If you want to actually see the full proof,
it's actually quite interesting.
It uses random variables and tail bounds of distributions.
And this is the paper that has this.
This is by Blumofe and Charles Leiserson.
So another thing I want to talk about
is that Cilk supports C's rules for pointers.
So a pointer to a stack space can be passed from a parent
to a child, but not from a child to a parent.
And this is the same as the stack rule for sequential C
programs.
So let's say I have this computation on the left here.
So A is going to spawn off B, and then it's
going to continue executing C. In then C
is going to spawn off D and execute E.
So we see on the right hand side the views of the stacks
for each of the tasks here.
So A sees its own stack.
B sees its own stack, but it also
sees A's stack, because A is its parent.
C will see its own stack, but again, it
sees A's stack, because A is its parent.
And then finally, D and E, they see the stack of C,
and they also see the stack of A.
So in general, a task can see the stack
of all of its ancestors in this computation graph.
And we call this a cactus stack, because it
sort of looks like a cactus, if you draw this upside down.
And Cilk's cactus stack supports multiple views
of the stacks in parallel, and this
is what makes the parallel calls to functions work in C.
We can also bound the stack space used by a Cilk program.
So let's let S sub 1 be the stack space required
by the serial execution of a Cilk program.
Then the stack space required by a P-processor execution
is going to be bounded by P times S1.
So SP is the stack space required
by a P-processor execution.
That's less than or equal to P times S1.
Here's a high-level proof of why this is true.
So it turns out that the work-stealing algorithm in Cilk
maintains what's called the busy leaves property.
And this says that each of the existing leaves that are still
active in the computation dag have some work
they're executing on it.
So in this example here, the vertices
shaded in blue and purple--
these are the ones that are in my remaining computation dag.
And all of the gray nodes have already been finished.
And here-- for each of the leaves
here, I have one processor on that leaf executing
the task associated with it.
So Cilk guarantees this busy leaves property.
And now, for each of these processors,
the amount of stack space it needs
is it needs the stack space for its own task
and then everything above it in this computation dag.
And we can actually bound that by the stack space needed
by a single processor execution of the Cilk program, S1,
because S1 is just the maximum stack space we need,
which is basically the longest path in this graph.
And we do this for every processor.
So therefore, the upper bound on the stack space
required by P-processor execution is just P times S1.

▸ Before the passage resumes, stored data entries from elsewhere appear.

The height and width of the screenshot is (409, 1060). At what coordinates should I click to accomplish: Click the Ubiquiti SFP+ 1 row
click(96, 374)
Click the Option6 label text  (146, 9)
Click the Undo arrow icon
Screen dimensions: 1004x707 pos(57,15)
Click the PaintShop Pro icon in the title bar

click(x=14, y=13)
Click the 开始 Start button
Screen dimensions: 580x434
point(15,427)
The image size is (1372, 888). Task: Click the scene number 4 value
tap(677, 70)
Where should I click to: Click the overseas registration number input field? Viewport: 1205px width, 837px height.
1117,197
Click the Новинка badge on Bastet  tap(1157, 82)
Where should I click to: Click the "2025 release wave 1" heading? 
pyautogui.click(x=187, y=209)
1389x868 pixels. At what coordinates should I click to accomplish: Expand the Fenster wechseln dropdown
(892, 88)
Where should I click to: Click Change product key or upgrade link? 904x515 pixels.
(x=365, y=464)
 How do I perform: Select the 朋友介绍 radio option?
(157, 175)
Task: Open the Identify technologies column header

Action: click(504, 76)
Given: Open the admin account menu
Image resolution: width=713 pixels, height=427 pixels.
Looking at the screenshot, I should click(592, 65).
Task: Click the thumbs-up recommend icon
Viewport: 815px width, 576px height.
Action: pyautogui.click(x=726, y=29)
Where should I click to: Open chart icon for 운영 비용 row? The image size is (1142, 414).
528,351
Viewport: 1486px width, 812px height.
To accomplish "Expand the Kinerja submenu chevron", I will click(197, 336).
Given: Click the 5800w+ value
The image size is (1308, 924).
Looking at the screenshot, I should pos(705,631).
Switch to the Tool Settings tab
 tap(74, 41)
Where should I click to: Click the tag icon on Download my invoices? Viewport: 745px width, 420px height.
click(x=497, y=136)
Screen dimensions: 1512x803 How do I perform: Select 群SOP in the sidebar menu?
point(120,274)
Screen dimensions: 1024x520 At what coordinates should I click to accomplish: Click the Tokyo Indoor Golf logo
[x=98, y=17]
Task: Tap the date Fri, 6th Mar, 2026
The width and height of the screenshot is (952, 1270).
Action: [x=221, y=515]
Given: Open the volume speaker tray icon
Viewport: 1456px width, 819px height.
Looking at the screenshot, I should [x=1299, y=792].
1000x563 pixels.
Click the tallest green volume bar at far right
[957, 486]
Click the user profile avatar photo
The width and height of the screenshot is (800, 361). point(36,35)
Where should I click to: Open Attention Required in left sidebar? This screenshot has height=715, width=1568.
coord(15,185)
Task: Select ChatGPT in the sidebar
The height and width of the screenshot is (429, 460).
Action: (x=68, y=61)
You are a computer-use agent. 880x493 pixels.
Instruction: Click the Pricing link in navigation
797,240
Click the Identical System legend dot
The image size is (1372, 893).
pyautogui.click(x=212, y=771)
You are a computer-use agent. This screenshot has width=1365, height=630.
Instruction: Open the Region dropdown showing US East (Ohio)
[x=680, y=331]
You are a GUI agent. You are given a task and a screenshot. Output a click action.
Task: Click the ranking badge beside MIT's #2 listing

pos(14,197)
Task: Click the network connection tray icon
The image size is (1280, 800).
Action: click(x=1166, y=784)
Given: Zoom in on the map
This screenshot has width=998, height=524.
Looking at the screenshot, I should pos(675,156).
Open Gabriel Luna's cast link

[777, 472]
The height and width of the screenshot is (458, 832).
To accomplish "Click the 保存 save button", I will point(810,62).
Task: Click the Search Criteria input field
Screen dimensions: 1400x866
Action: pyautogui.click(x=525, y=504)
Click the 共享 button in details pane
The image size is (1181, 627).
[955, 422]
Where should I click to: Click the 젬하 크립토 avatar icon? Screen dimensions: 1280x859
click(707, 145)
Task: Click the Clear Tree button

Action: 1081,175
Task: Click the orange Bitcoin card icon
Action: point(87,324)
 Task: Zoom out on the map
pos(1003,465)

And in general, this is a quite loose upper bound,
because you're not necessarily going
all the way all the way down in this competition dag
every time.
Usually you'll be much higher in this computation dag.
So any questions?
Yes?
AUDIENCE: In practice, how much work is stolen?
JULIAN SHUN: In practice, if you have enough parallelism, then
you're not actually going to steal
that much in your algorithm.
So if you guarantee that there's a lot of parallelism,
then each processor is going to have a lot of its own work
to do, and it doesn't need to steal very frequently.
But if your parallelism is very low
compared to the number of processors--
if it's equal to the number of processors,
then you're going to spend a significant amount of time
stealing, and the overheads of the work-stealing algorithm
are going to show up in your running time.
AUDIENCE: So I meant in one steal--
like do you take half of the deque,
or do you take one element of the deque?
JULIAN SHUN: So the standard Cilk work-stealing scheduler
takes everything at the top of the deque up
until the next spawn.
So basically that's a strand.
So it takes that.
There are variants that take more than that,
but the Cilk work-stealing scheduler
that we'll be using in this class
just takes the top strand.
Any other questions?
So that's actually all I have for today.
If you have any additional questions,
you can come talk to us after class.
And remember to meet with your MITPOSSE mentors soon.